La fin du disque se profile et plus rien ne nous fait peur. Le court épisode « Walk The Plank » à l’aspect plutôt accueillant se révèlera en définitive grinçant et torturé. Gavin Harrison, en jongleur de la baguette, sera l’homme de la situation en multipliant des acrobaties rythmiques de très grande classe. Je parlais plus haut de l’absence d’étendard sur ce disque mais s’il fallait en choisir un, ce serait peu-être ce « Chimera’s Wreck » qui clôt ma version deux vinyles. Cela débute par de délicats arpèges à la guitare et le chant plein d’écho de Steven. L’ambiance est au recueillement malgré des propos plutôt noirs : « I’m afraid to be happy and i couldn’t care less if was to die » (J’ai peur d’être heureux et je m’en fiche si je devais mourir). Bigre, c’est pas la joie ! Mais la musique s’enflamme et gomme les tourments d’une écriture, décidément pas à la rigolade. Le moteur ronronne et s’envole sur la fin dans un trip à la Iron Maiden assez cocasse. Ce titre est vraiment bien tourné et termine l’album en beauté. A noter que trois morceaux supplémentaires sont à retrouver sur une « Deluxe Edition » en coffret et bien entendu beaucoup plus chère.
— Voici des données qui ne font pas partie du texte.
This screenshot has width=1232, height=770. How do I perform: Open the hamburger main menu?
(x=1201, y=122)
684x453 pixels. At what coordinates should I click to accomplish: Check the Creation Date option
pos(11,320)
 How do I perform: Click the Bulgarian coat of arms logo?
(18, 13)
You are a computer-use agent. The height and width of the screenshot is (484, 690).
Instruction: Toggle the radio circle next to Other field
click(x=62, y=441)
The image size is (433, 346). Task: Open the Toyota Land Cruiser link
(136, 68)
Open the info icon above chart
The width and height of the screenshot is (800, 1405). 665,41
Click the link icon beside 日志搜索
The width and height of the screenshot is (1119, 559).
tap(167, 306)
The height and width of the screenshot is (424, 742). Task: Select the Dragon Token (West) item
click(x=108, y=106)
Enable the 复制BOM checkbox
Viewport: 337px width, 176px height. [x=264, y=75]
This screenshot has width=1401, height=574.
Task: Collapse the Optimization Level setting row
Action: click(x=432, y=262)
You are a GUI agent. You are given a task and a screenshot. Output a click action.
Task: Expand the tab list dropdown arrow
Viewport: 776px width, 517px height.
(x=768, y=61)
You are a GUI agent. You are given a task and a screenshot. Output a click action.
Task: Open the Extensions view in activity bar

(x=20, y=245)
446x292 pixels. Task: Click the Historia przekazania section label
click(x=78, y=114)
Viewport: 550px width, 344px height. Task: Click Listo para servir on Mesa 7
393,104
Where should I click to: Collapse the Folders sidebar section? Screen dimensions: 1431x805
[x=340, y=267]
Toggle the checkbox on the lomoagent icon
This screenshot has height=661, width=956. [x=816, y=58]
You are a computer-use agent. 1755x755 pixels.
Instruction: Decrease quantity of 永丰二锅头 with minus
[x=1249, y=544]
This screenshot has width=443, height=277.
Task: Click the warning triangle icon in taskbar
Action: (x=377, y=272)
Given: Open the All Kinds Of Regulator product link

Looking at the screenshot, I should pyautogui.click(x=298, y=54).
C’est bien dommage car un titre comme « Love In The Past Tense » amène la légèreté qui a fait défaut pendant ces cinquante minutes de musique, finalement assez pesantes.

Porcupine Tree Closure Continuation Band 2

Pourquoi ma conclusion est-elle difficile ? Certainement parce qu’avec Porcupine Tree (Et avec Steven Wilson en général) rien ne semble simple et définitif. A l’écoute de ses disques, j’ai toujours le sentiment d’avoir affaire à du très lourd, du haut niveau et du respectable. Seulement, je ressens aussi une forme de malaise lié à l’empreinte laissée par ses œuvres. Closer/Continuation comporte des éléments d’une force incroyable capables de tout renverser lors des premières écoutes. Mais qu’en sera-t-il dans quelques mois, ma chronique serait-elle la-même ? Tout ça pour en arriver au constat que cet album ne m’a pas complètement convaincu et que je me suis peut-être fourvoyé par moments. Si ça se trouve Closer/Continuation est un objet froid et sans âme tout autant qu’une bombe atomique qu’il faut prendre le temps de digérer. A mon avis, la vérité se trouve au milieu.